START Input

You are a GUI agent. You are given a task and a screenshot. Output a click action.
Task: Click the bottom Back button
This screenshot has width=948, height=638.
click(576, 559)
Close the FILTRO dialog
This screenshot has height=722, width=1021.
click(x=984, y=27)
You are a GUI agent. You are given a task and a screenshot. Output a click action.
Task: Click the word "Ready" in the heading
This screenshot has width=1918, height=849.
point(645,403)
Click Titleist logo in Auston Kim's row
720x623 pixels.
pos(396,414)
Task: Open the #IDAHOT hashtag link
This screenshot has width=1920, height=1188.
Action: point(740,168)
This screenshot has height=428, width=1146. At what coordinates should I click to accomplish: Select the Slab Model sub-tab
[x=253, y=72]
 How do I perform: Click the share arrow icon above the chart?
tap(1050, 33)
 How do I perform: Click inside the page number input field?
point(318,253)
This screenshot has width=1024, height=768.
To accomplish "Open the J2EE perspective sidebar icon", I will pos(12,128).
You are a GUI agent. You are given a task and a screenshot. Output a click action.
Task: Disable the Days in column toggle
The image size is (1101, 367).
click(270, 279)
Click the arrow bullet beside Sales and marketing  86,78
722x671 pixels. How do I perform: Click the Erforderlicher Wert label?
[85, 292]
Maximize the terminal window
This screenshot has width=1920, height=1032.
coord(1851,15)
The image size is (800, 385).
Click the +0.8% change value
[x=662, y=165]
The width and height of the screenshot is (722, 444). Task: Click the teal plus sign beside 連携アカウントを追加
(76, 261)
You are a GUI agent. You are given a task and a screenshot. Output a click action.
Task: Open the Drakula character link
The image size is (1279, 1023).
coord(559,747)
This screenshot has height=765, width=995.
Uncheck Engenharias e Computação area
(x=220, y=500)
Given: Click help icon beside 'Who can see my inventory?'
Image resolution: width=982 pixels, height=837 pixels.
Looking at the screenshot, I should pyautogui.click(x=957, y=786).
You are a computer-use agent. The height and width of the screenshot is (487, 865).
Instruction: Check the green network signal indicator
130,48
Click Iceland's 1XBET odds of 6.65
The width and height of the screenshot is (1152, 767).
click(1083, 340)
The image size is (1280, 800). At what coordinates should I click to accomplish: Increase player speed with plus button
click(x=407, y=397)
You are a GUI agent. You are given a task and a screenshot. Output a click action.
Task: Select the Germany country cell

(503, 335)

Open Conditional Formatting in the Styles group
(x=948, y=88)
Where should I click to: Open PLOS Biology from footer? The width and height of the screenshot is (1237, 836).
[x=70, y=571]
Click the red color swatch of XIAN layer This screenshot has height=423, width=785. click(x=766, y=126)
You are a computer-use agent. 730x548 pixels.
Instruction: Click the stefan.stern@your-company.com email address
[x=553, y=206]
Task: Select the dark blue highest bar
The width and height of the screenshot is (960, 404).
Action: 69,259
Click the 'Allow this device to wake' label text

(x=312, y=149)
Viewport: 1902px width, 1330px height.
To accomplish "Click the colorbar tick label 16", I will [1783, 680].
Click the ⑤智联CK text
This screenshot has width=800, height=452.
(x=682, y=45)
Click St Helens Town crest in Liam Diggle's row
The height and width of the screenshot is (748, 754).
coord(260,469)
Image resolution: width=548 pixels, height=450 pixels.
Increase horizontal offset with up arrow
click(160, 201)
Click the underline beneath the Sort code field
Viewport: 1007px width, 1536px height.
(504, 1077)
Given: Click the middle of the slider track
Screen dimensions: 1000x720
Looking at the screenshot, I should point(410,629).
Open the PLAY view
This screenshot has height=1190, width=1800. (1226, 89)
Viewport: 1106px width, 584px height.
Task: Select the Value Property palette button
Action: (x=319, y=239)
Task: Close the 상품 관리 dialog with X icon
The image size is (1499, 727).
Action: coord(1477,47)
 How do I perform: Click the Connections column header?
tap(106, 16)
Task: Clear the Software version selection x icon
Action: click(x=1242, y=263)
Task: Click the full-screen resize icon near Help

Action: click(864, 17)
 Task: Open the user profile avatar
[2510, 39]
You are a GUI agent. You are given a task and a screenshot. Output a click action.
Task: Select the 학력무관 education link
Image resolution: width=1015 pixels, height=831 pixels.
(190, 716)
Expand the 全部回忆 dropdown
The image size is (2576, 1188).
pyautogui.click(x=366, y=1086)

END Input

▶ What you should do: Go back to the listing above. Copy word for word the lines from the one with "This screenshot has width=1024, height=768." through the one with "Click the arrow", and nothing more.

▶ Solution for this task:
This screenshot has width=1024, height=768.
To accomplish "Open the J2EE perspective sidebar icon", I will pos(12,128).
You are a GUI agent. You are given a task and a screenshot. Output a click action.
Task: Disable the Days in column toggle
The image size is (1101, 367).
click(270, 279)
Click the arrow bullet beside Sales and marketing  86,78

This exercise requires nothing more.